Rejected hard-landing doom, instead forecasting a “bumpy landing” as growth slowed but stabilized.
In the summer of 2015 and again in early 2016 a sharp correction of Chinese equities led to the concern that China – at a peak of a housing and investment bubble that had led to excessive debt and leverage – would face a hard landing with a recession and a financial crisis. US and global equity markets corrected sharply following the fall of Chinese equities as concerns about China’s hard landing dragging the global economy into a recession and crisis like the GFC mounted.
While the consensus among analysts and the market was that a hard landing of China was becoming the baseline scenario, Roubini took a more balanced and correct view.

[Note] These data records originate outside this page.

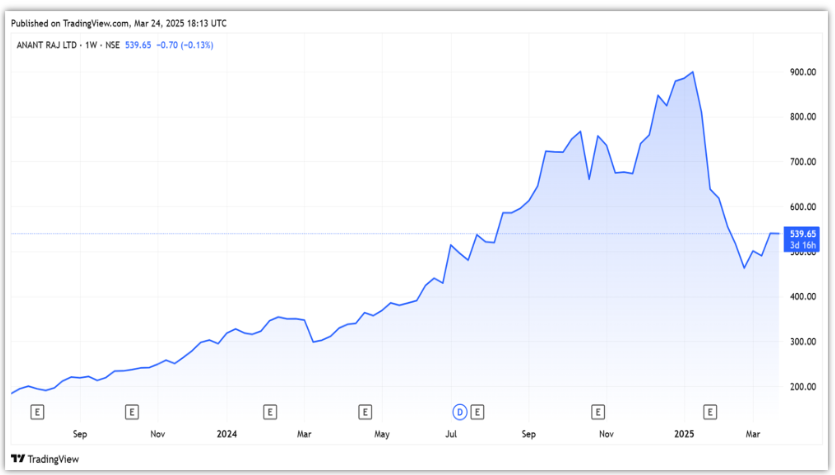Screen dimensions: 835x475
Task: Click the leftmost earnings E marker
Action: click(x=38, y=411)
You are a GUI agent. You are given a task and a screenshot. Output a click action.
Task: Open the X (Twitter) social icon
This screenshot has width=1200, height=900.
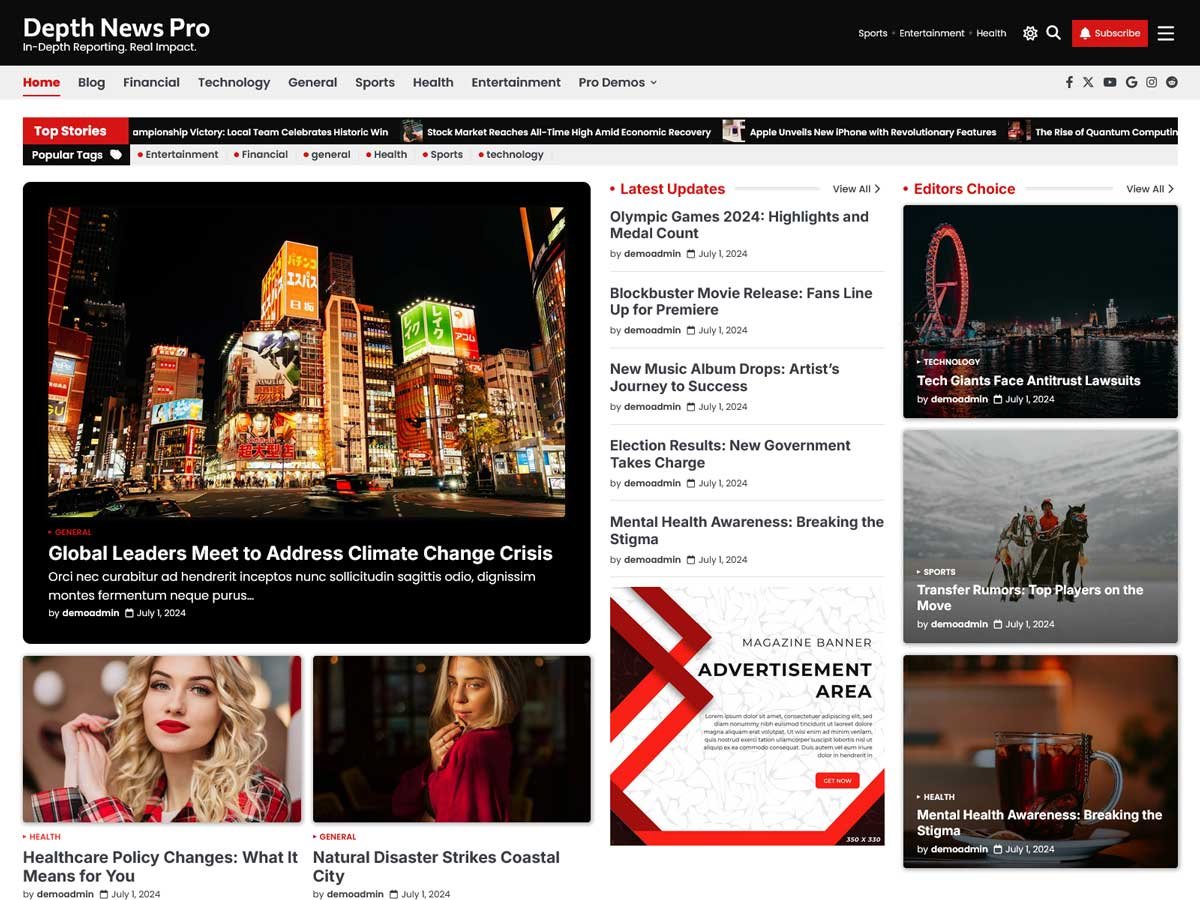pos(1088,82)
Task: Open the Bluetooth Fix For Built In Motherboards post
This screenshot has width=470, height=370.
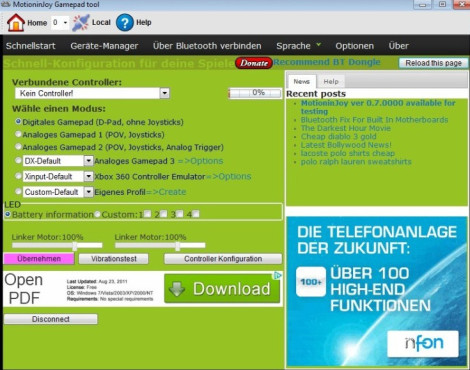Action: pos(374,120)
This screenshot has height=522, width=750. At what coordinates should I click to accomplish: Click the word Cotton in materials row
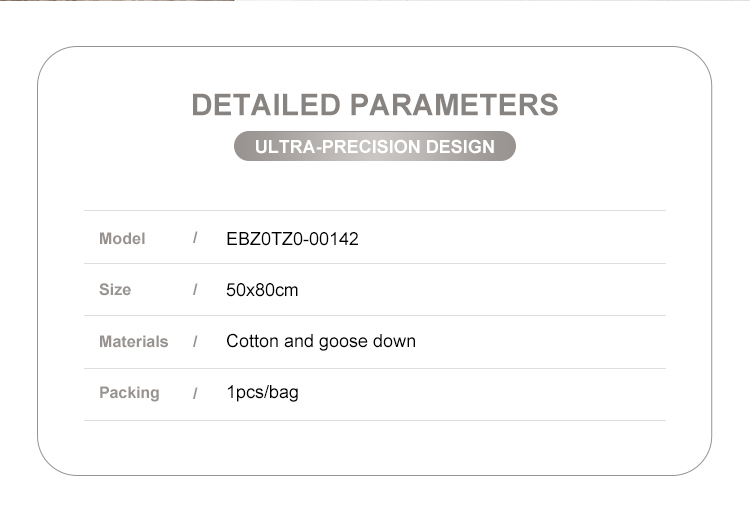pos(252,341)
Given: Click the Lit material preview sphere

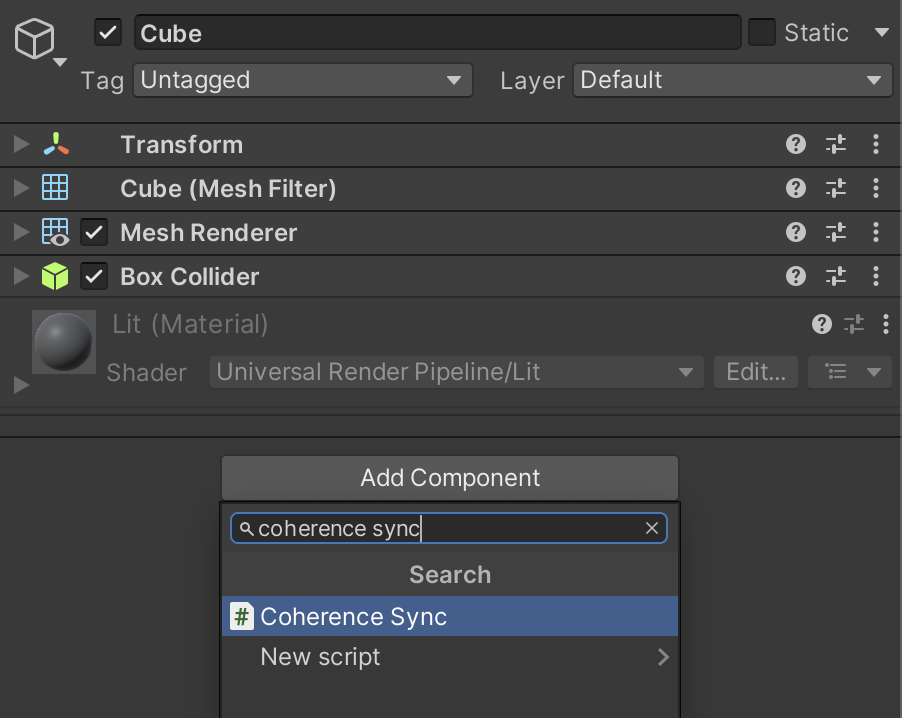Looking at the screenshot, I should [x=64, y=342].
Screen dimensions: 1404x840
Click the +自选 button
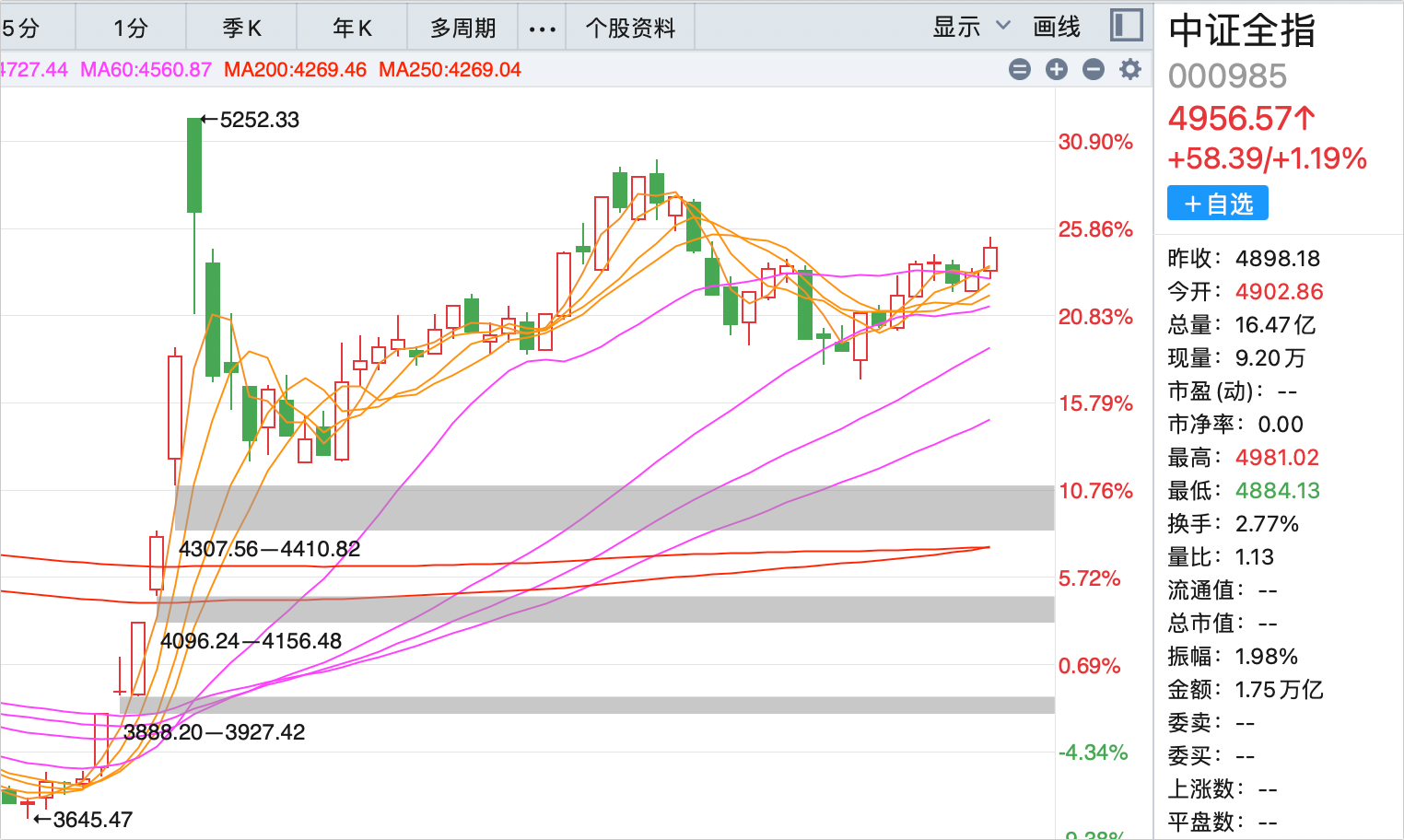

He argued that China had enough policy tools as well as the low debt balance sheet of the central government to backstop the private (highly levered real estate and investment firms) and public actors (local governments and their financing vehicles) that were under financial stress. Thus, he argued that China would not face neither a hard landing, nor a soft landing: rather China will experience a bumpy landing.
Indeed, a China that had been growing close to 10% for three decades faced in the last decade a bumpy landing: growth slowed down from 10% to 7% right before the Covid crisis and 4-5% since the end of the Covid crisis. The deflation of the real estate bubble as well as the burden of high debt (over 300% of GDP between the private and public sector) have led to a slowdown of growth and financial stresses; but a bumpy rather than hard landing.
Again, Roubini proved right at the time when the conventional wisdom and consensus was shifting towards a view of a Chinese hard landing.